*SHORT TASK*
Reproduce the records below, changing each occurrence of "computer-use agent" to "desktop automation agent" and keeping everything else identical. Leave the pictures out of your output.

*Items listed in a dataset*
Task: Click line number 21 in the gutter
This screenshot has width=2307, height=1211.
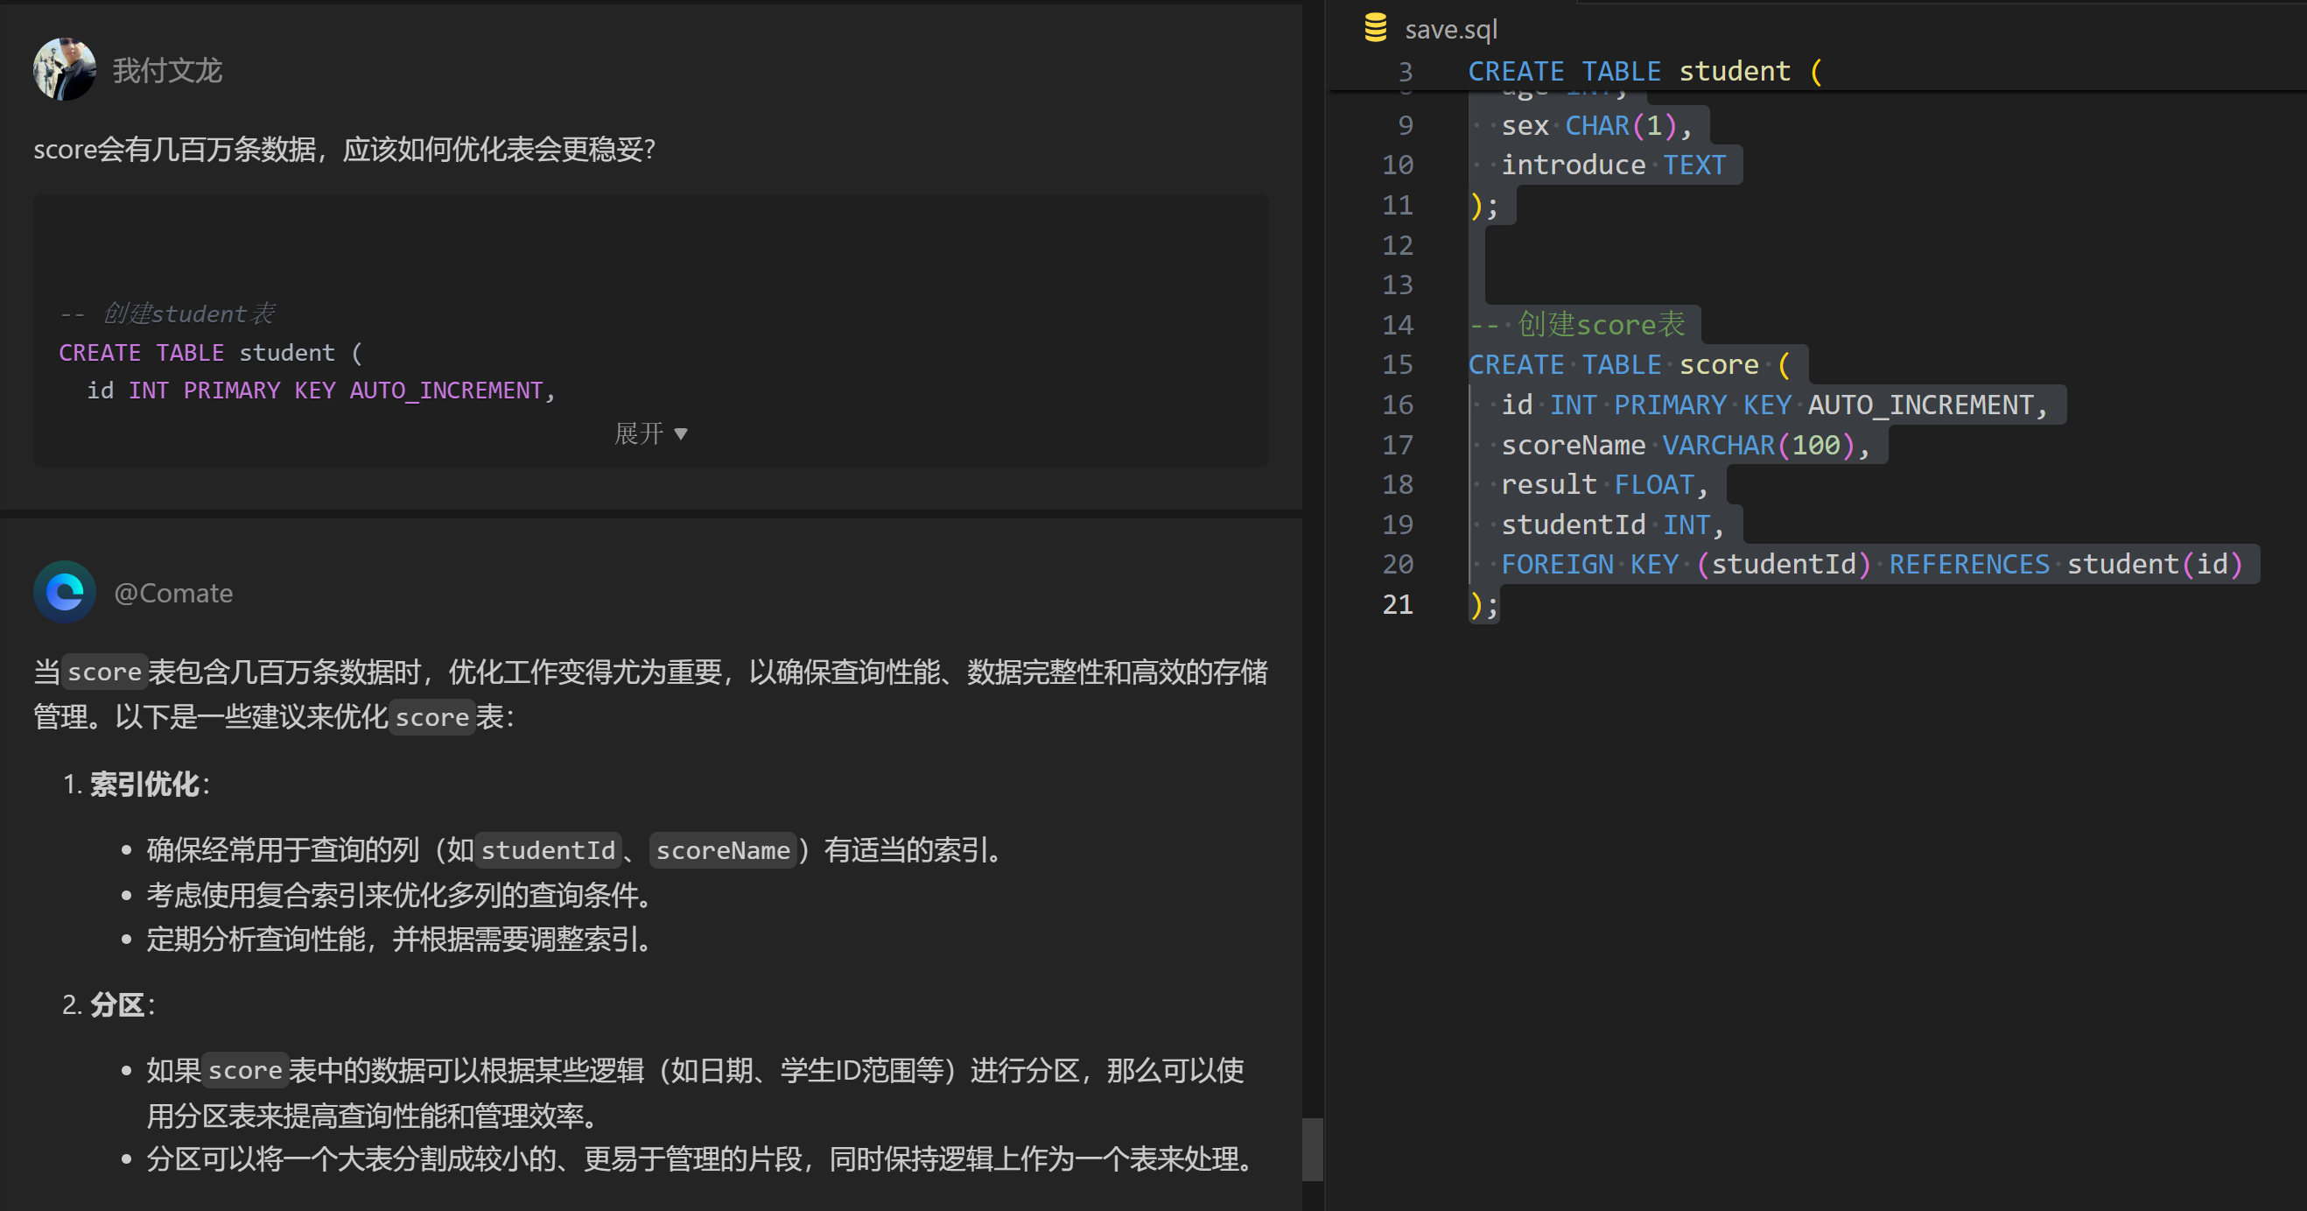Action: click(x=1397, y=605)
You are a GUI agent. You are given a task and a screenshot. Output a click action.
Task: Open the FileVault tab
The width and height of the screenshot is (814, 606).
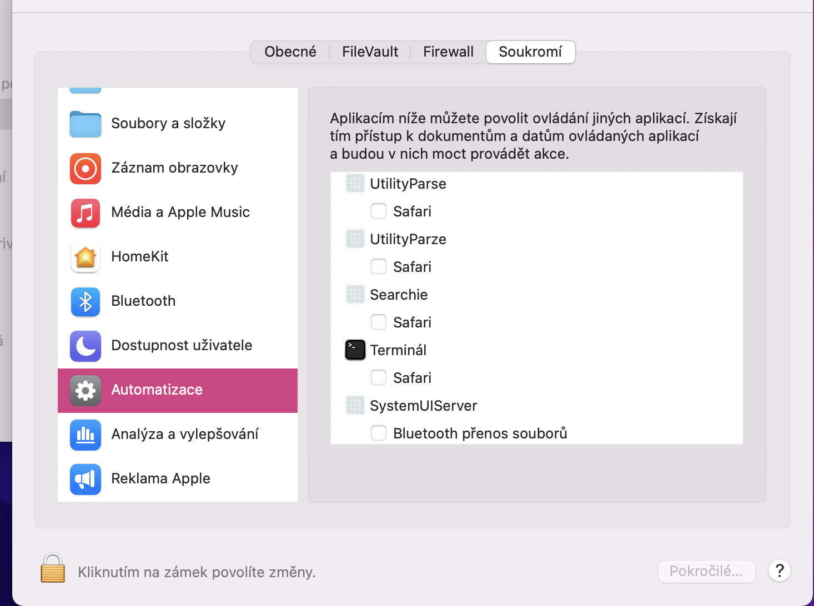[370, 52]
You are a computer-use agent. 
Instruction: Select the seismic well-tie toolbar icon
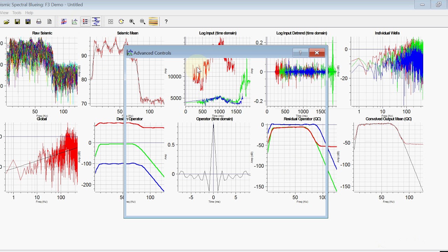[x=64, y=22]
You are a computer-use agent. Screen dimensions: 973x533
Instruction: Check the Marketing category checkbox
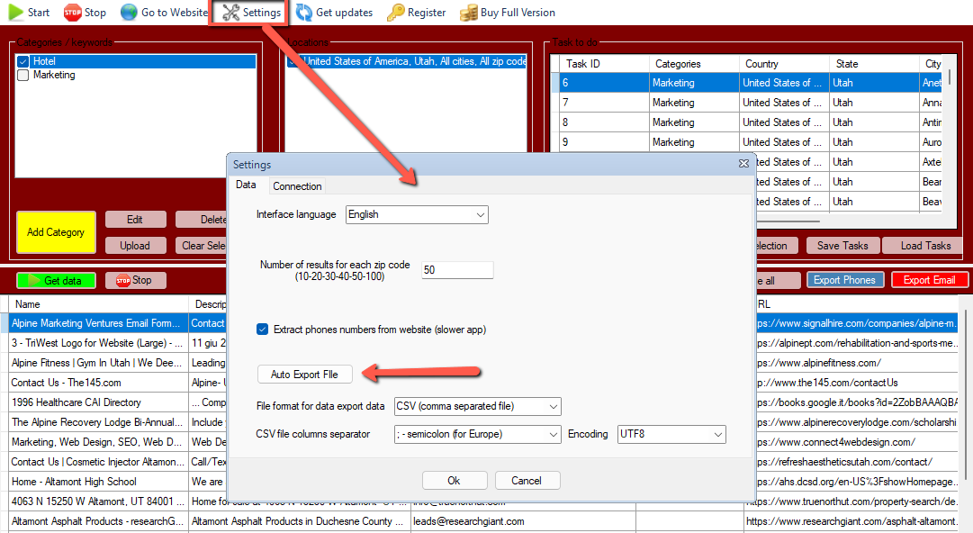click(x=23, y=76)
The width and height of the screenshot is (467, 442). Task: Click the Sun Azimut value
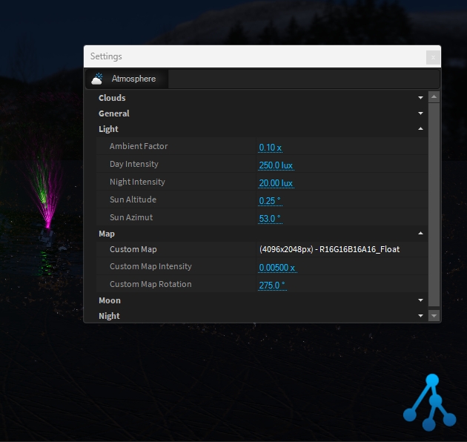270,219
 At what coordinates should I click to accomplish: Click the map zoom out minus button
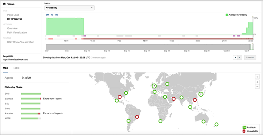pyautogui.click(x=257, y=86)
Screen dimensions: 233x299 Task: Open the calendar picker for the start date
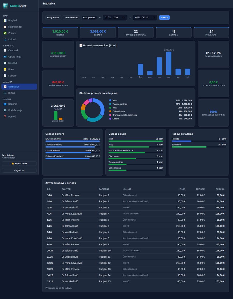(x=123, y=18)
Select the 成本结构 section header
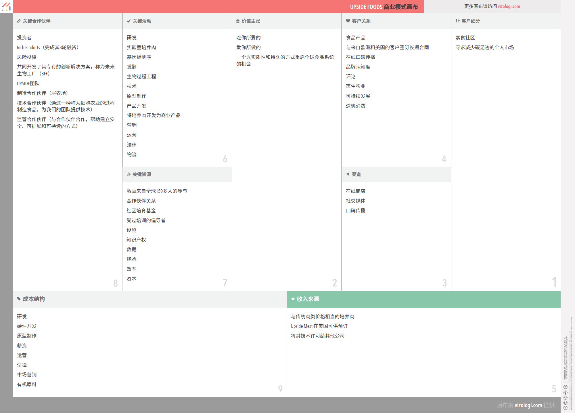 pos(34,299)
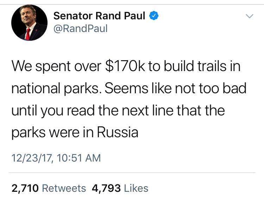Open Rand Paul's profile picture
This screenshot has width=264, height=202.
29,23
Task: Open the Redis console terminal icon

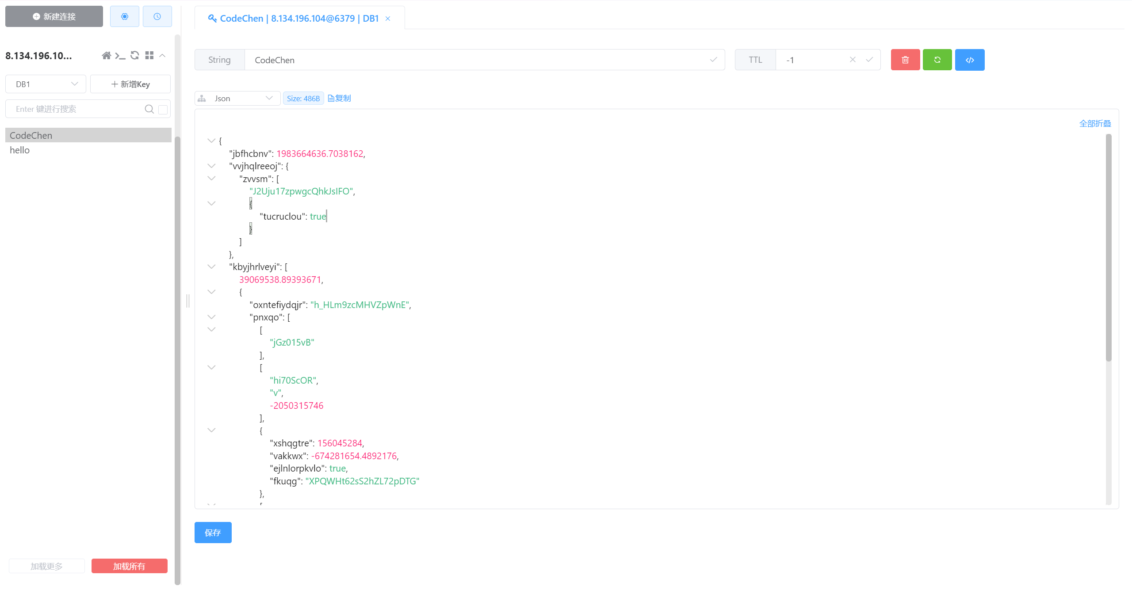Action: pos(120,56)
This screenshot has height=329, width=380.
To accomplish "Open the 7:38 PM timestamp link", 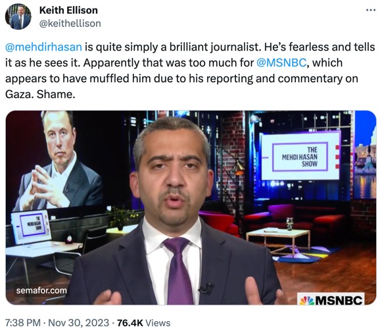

*RESPONSE TO THE EXERCISE*
Task: Click line number 21 in the gutter
This screenshot has width=2307, height=1211.
Action: click(x=1397, y=605)
You are a GUI agent. You are given a task and a screenshot. Output a click action.
Task: Open the FileVault tab
The width and height of the screenshot is (814, 606).
[370, 52]
You are a desktop automation agent. 
Instruction: Select the seismic well-tie toolbar icon
[x=64, y=22]
You are a desktop automation agent. Screen dimensions: 973x533
Instruction: Check the Marketing category checkbox
click(x=23, y=76)
The width and height of the screenshot is (467, 442). Task: Click the Sun Azimut value
270,219
 At what coordinates should I click to accomplish: Click the map zoom out minus button
pyautogui.click(x=257, y=86)
Screen dimensions: 233x299 Task: Open the calendar picker for the start date
(x=123, y=18)
Select the 成本结构 section header
 pos(34,299)
Open Rand Paul's profile picture
This screenshot has width=264, height=202.
29,23
Task: Open the Redis console terminal icon

Action: pos(120,56)
This screenshot has height=329, width=380.
To accomplish "Open the 7:38 PM timestamp link", 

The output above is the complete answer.